Un periodista debe ser muy cauteloso en varios aspectos. El lenguaje y la información que utilizan tienen que ser claras, concisas, neutrales y objetivas, por eso, no pueden estar escribiendo cualquier cosa en las redes sociales o en su blog personal, si es que cuentan con uno.
Cada palabra debe de ser minuciosa y el periodista siempre debe tener en cuenta que puede poner en riesgo su trabajo por no medir la información que brinda.

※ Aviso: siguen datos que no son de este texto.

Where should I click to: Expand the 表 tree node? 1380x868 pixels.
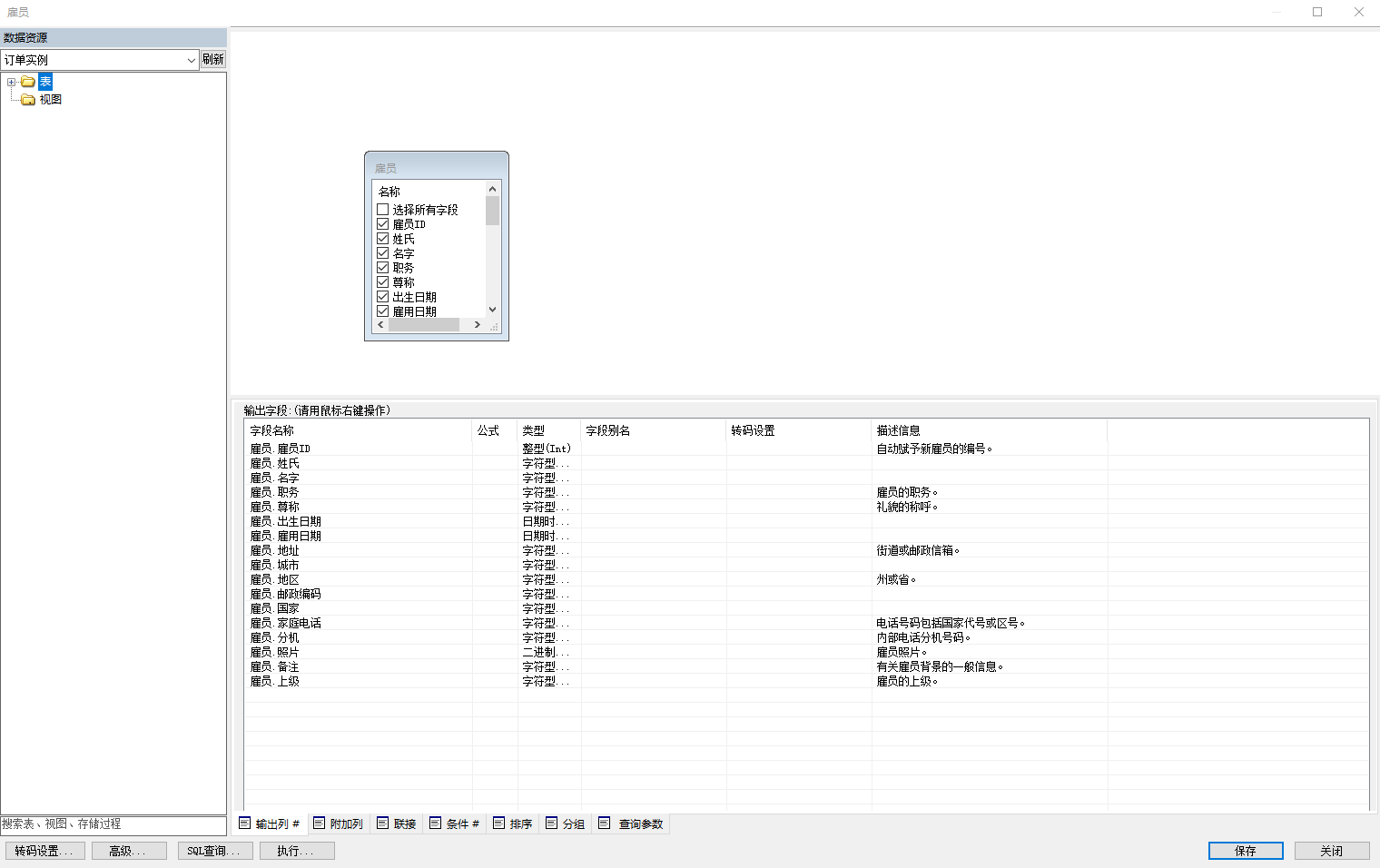(x=11, y=82)
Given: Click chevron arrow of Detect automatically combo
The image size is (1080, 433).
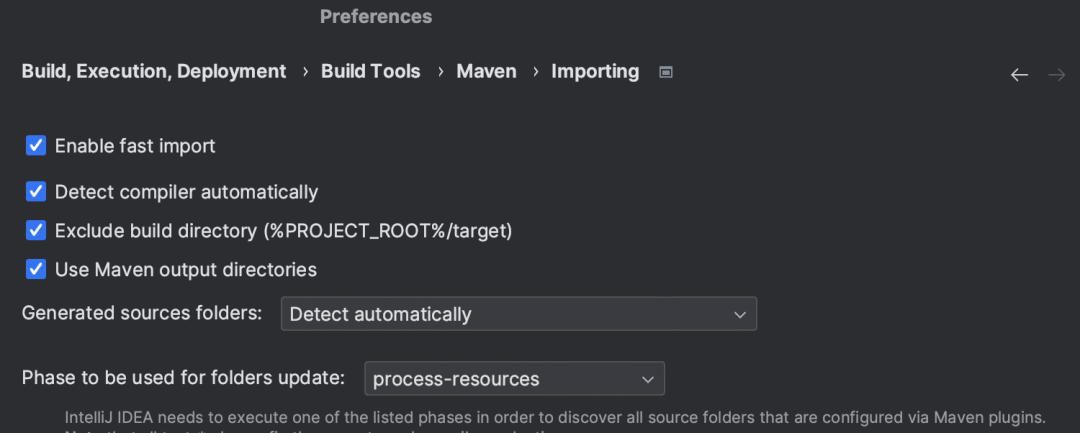Looking at the screenshot, I should (x=740, y=315).
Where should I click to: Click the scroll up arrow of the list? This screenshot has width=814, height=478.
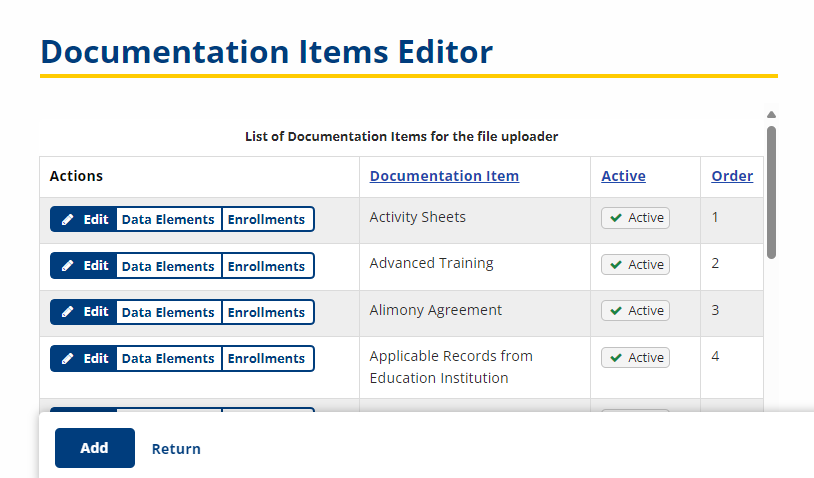771,115
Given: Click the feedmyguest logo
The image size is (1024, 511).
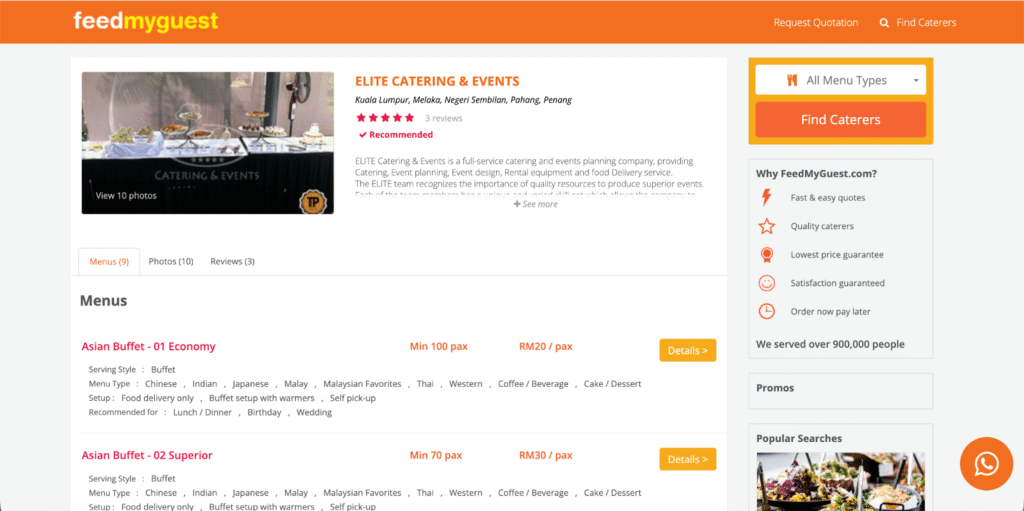Looking at the screenshot, I should click(x=145, y=21).
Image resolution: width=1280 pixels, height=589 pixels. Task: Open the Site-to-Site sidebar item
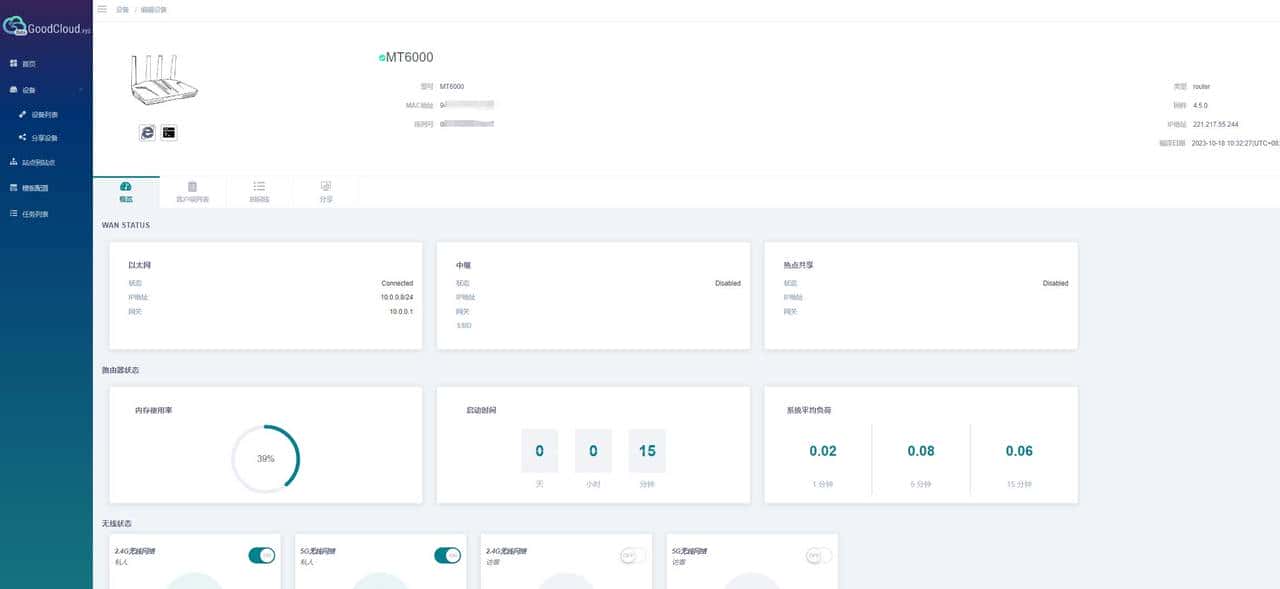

El libro señala que los post que realiza puede ser percibido como sexista, reflejo de sesgo racial y por ende daña la imagen y credibilidad que tiene un periodista y peor si esto va acompañado de un video o foto.
Además, los que ejercen está profesión deben saber que todo lo que escriban siempre va a ser público y de alguna u otra forma miles de personas llegan a leerlo incluyendo a sus jefes o personas relacionadas con su ámbito laboral. Esto deja mal visto a la empresa donde el empleado ejerce su función y puede llegar a ser fatal.
Por lo tanto, es recomendable pensar dos veces antes de lanzar alguna información por las redes sociales, porque incluso muchas veces se dejan llevar por esta red de información que no tiene veracidad y caen en el grave error de no verificar un hecho con sus respectivas fuentes e investigar más de lo que ocurre en realidad.
Por último, los periodistas están unidos permanentemente con la vida privada y pública y esto hace necesario que modifiquen su privacidad en sus cuentas como es el caso de Facebook. Tampoco se debe aceptar cualquier solicitud de “amigos” y menos hacer click en “me gusta” en cualquier página.
Cabe recalcar que nunca pero nunca se debe de poner la primicia de una noticia en sus páginas web antes que en el periódico que trabaja, tener empatía es importante porque a nadie le gustaría que una red social te robe la noticia.